Data supplied
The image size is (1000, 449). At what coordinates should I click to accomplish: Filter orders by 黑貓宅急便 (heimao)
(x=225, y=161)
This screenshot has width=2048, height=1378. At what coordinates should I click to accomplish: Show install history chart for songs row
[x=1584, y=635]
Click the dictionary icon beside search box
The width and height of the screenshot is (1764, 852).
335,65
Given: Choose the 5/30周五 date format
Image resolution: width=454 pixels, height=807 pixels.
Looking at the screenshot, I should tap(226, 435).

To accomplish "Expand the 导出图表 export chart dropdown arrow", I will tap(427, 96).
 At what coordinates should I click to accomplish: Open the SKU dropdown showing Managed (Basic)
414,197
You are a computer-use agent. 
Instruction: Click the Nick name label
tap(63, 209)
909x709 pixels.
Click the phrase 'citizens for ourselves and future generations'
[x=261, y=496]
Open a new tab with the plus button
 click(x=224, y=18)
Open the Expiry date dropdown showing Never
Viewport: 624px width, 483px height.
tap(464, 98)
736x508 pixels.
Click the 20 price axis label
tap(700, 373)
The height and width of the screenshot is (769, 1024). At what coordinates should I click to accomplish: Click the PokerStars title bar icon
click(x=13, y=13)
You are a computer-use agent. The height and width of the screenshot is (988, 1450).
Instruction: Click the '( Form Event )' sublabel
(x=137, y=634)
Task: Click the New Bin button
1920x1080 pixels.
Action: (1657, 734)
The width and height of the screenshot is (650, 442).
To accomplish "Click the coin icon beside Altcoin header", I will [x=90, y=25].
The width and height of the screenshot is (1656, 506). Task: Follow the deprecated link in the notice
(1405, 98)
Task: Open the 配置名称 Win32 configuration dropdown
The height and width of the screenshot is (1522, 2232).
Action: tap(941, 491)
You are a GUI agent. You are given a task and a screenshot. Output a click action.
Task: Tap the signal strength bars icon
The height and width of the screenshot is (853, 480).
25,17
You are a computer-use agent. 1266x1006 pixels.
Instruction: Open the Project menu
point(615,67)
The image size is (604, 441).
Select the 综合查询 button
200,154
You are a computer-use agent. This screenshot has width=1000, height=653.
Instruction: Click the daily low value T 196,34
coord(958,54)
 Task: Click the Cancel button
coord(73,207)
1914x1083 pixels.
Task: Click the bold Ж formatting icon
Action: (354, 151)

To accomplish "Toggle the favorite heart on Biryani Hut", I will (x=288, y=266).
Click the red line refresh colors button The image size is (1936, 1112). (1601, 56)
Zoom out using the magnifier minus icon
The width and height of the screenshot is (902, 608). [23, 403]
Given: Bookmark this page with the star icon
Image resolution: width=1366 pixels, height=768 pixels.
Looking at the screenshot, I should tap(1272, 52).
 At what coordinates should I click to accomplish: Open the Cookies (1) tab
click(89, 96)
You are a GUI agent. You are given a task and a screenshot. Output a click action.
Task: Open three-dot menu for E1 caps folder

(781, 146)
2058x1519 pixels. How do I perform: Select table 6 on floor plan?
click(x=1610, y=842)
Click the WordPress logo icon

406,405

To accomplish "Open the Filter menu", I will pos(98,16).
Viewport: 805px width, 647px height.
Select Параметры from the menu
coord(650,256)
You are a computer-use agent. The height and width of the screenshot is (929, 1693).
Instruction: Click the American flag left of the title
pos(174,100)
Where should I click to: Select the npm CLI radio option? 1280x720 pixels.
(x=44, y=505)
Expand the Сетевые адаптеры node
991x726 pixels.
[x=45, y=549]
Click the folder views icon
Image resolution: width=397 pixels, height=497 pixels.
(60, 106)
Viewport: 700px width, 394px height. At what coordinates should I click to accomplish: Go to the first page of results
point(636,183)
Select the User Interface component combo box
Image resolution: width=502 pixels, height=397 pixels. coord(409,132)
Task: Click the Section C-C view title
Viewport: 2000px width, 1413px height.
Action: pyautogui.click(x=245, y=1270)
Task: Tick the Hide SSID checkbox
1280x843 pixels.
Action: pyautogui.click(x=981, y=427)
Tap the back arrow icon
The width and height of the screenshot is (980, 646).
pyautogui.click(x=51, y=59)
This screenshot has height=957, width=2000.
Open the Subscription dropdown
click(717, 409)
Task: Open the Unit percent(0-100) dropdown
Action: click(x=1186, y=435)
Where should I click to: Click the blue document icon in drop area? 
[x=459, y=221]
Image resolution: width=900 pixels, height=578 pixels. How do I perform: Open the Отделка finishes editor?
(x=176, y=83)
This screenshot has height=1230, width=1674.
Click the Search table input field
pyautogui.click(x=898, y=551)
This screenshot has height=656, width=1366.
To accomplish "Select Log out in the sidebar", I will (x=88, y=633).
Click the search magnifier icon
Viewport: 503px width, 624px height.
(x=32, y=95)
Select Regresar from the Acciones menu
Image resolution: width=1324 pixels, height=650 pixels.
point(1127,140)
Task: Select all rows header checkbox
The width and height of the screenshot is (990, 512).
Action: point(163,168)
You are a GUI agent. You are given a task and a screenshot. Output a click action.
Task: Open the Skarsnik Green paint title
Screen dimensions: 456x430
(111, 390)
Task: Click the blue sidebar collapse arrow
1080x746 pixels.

Task instructions
Rewrite the part of the material above that opens with the line containing "This screenshot has height=957, width=2000." and closes with the line containing "will (x=88, y=633)." as a Markdown table with the columns Row and Content. Give each line its row number and leave out any blank lines.

Task answer
| Row | Content |
|---|---|
| 1 | This screenshot has height=957, width=2000. |
| 2 | Open the Subscription dropdown |
| 3 | click(717, 409) |
| 4 | Task: Open the Unit percent(0-100) dropdown |
| 5 | Action: click(x=1186, y=435) |
| 6 | Where should I click to: Click the blue document icon in drop area?  |
| 7 | [x=459, y=221] |
| 8 | Image resolution: width=900 pixels, height=578 pixels. How do I perform: Open the Отделка finishes editor? |
| 9 | (x=176, y=83) |
| 10 | This screenshot has height=1230, width=1674. |
| 11 | Click the Search table input field |
| 12 | pyautogui.click(x=898, y=551) |
| 13 | This screenshot has height=656, width=1366. |
| 14 | To accomplish "Select Log out in the sidebar", I will (x=88, y=633). |